I like her design and all, but she's very meh to me, speaking as a woman myself. Beside the things I've mentioned, my biggest gripe with her that she feels like a completely different character and not a variation of Gwen Stacy. With alternate versions of Peter, while they feel slightly different, they still have the character's essence. The only thing she shares with the OG Gwen is the blonde hair and name, she might as well could've been an OC.
Yeah, this actually is p much how I feel about Spider-Gwen as well tbh!
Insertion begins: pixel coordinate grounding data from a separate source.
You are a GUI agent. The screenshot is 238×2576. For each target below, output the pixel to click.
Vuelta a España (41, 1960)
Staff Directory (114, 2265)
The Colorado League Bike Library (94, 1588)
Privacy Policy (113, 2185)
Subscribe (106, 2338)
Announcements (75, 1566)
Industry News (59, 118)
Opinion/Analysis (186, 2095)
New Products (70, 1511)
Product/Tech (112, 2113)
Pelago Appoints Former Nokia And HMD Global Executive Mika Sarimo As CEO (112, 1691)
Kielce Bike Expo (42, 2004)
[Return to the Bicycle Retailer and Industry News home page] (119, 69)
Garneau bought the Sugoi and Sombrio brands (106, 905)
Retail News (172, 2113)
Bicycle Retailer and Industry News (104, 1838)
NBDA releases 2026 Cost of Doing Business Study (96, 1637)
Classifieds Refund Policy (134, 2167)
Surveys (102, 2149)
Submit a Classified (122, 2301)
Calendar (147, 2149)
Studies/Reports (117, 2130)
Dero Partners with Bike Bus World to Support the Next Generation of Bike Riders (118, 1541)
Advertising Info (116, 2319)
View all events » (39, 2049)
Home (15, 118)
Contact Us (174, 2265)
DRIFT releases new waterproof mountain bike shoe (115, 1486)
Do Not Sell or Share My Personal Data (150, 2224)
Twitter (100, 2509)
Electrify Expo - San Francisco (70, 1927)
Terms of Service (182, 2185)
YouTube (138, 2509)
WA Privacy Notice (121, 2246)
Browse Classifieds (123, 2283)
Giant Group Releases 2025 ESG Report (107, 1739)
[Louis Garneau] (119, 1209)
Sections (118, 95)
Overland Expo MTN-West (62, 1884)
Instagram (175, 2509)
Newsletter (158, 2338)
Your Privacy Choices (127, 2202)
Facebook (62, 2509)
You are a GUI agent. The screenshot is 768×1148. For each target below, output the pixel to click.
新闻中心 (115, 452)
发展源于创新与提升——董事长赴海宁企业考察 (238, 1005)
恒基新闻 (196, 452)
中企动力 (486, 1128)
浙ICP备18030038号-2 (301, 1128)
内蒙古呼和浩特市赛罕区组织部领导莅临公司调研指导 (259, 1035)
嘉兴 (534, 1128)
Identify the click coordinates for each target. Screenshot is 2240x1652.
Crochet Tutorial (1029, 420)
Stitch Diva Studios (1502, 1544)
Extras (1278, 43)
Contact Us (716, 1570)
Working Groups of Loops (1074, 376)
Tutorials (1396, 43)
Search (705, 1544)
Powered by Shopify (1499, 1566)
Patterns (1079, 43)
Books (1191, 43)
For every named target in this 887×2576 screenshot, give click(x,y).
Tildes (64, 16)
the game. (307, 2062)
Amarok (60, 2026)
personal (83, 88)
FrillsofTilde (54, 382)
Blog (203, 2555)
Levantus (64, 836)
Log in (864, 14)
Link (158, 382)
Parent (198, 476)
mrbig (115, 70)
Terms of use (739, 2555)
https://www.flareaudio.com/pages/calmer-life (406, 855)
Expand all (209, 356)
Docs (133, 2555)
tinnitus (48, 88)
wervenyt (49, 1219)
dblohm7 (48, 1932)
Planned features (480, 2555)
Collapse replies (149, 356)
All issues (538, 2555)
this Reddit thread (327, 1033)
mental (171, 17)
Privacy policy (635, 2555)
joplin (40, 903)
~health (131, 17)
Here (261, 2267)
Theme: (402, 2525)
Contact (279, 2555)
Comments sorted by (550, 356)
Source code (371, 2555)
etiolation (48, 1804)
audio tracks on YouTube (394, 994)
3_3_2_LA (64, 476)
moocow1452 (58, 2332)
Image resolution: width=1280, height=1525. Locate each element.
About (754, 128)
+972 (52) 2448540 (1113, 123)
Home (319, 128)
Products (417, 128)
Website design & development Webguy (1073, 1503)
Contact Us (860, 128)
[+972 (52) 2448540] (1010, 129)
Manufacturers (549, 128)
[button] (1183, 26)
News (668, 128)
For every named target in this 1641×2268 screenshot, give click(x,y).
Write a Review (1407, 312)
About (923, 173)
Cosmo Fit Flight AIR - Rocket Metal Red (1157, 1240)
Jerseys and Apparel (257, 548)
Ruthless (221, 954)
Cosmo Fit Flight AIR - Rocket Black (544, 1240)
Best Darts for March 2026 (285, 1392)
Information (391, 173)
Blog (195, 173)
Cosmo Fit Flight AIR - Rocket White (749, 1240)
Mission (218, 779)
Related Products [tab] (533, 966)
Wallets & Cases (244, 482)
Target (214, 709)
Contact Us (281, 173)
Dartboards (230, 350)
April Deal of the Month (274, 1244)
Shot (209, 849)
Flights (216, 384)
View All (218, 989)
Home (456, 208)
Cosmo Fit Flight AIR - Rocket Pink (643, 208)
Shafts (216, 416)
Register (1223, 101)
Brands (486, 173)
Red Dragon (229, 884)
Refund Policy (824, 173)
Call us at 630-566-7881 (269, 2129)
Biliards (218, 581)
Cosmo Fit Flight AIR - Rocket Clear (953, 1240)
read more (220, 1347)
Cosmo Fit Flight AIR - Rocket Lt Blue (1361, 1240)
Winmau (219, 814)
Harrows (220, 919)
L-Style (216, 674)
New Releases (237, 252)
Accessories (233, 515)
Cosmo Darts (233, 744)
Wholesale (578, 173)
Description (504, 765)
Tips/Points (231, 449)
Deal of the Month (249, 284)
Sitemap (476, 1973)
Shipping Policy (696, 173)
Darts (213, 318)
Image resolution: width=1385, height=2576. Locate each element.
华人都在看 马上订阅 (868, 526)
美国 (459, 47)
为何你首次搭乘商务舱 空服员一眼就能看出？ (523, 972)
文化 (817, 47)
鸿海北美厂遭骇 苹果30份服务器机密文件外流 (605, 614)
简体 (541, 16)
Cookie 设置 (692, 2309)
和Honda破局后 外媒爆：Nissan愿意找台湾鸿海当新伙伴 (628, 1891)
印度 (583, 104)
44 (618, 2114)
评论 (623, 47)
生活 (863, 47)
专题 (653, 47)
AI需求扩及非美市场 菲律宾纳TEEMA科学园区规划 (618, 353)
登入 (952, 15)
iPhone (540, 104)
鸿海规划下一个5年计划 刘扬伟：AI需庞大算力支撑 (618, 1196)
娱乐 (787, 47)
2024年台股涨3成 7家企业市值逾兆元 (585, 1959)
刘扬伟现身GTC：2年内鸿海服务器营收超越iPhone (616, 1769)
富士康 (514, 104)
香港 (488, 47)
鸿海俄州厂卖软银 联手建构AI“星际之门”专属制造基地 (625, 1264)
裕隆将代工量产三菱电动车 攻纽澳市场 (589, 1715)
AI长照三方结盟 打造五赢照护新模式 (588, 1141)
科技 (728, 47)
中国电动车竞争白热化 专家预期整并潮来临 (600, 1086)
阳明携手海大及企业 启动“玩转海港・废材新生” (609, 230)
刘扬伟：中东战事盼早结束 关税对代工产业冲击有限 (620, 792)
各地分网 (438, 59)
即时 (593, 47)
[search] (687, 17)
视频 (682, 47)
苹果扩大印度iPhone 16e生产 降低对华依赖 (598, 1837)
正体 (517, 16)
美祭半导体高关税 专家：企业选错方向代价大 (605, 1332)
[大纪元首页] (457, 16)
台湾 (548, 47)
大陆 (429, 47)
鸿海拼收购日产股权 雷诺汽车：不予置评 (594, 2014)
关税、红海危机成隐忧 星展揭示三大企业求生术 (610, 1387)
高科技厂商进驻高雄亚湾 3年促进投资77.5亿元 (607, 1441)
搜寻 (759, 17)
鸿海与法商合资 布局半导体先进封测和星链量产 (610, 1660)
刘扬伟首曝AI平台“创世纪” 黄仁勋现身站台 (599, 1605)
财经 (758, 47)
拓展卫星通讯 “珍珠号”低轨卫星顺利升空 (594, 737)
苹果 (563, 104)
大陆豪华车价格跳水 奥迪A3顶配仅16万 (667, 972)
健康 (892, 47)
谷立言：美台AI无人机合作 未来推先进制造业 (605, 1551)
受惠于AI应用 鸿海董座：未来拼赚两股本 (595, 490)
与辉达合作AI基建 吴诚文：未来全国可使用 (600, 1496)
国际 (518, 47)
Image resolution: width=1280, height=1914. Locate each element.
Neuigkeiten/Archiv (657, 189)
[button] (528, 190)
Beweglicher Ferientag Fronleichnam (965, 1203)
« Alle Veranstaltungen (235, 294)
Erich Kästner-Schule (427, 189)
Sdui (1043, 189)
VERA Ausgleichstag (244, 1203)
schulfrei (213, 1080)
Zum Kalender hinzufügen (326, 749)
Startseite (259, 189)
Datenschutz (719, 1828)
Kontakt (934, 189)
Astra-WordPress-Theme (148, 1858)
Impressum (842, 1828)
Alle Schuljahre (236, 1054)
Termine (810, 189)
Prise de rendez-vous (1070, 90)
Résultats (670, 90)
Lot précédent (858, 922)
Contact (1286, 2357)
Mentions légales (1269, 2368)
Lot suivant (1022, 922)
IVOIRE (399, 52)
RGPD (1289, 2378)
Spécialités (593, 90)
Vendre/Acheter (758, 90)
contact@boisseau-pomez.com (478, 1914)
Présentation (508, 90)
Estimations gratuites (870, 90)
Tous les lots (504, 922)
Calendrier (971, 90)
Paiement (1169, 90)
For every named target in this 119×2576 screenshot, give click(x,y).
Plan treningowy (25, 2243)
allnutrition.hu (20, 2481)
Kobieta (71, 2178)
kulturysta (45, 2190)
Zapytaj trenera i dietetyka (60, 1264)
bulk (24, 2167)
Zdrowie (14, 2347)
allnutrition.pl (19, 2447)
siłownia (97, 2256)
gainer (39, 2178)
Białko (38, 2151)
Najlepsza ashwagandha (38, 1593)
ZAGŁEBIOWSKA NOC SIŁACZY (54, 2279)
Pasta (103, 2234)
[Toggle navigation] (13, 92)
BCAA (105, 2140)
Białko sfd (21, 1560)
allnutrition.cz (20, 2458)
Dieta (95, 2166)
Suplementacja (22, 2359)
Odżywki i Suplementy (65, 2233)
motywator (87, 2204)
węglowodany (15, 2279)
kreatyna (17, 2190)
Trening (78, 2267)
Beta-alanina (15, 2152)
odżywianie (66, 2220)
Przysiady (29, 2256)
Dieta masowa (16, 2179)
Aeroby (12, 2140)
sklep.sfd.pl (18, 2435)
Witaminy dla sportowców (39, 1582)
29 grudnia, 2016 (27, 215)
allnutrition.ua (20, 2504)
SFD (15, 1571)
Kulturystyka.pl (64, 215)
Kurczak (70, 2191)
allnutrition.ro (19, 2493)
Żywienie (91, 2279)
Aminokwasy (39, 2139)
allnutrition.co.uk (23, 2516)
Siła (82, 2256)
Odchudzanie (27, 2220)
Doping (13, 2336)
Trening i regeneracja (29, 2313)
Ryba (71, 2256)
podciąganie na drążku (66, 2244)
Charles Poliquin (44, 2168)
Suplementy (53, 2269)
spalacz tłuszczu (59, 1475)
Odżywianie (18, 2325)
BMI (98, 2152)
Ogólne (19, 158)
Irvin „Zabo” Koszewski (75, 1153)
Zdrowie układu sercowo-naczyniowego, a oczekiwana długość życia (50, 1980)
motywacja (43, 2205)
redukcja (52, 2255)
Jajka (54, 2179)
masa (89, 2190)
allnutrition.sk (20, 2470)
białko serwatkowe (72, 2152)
I actually do remember when she debuted and it was coming off hot from the massive spike in mainstream popularity she got after the first TASM film came out in 2012, and I think a major selling point was that her comics would explore what if Gwen lived and got spider superpowers - so I was surprised when I read the comic and aside from having blonde hair, a strong personality, and a cop father, she was basically a new character, rather than if 616!Gwen had a different life; I know a big Spider-Man fan on here wrote a really good meta post examining why Spider-Gwen fell flat for her that I don't have the link for on hand right now, but I remember it discussed the odd choice of taking away Gwen's science skills from 616 when that was a trait that set her apart back in the 1960s and would have been interesting to explore if she had spider powers.
But yeah, like, I would consider myself on the flexible side with adaptations instead of being a strict textual purist, but I agree that you do have to keep a core spirit to a character or else they may as well be a new character with a superficial resemblance, and that's what Spider-Gwen felt like to me - if she had been branded as Spider-Liz Allen or just a new Spider-Woman, I wouldn't have thought of her as actually being a Gwen with someone else's name.
And yeah, you're right that Gwen in general often gets reduced to a love interest who doesn't exist independently of Peter or Miles. (My controversial TASM opinion is that she's not really written as an independent character so much as the perfect girlfriend for nerds.) In Miles' case, it also happens in reverse where the non-Black fandom struggles to think of him as a character separate from Gwen, in stark contrast to how Peter is not treated that way by fandom unless they're hardcore shippers who only ship - and then yeah, you get misogynoir like people screaming, 'Where is Miles' girlfriend??', re: Insomniac Spider-Man 2 while posting a picture of Spider-Gwen and erasing Hailey.
Anyway, yeah, I agree she does not and should not be in everything, and it honestly bugs me when people try to point at Miles by comparison and act like she's on par with his importance when she's not - Miles was groundbreaking and still important to this day on a meta level bc he was an Afro-Latino Spider-Man who became THE Spider-Man in his universe and took Peter's place originally amidst a lot of racist backlash to that change in the (Ultimate comics) status quo, whereas Gwen is far from the first white woman Spider-Woman, nevermind the only one, like, no, she is not the Miles Morales of (white) women.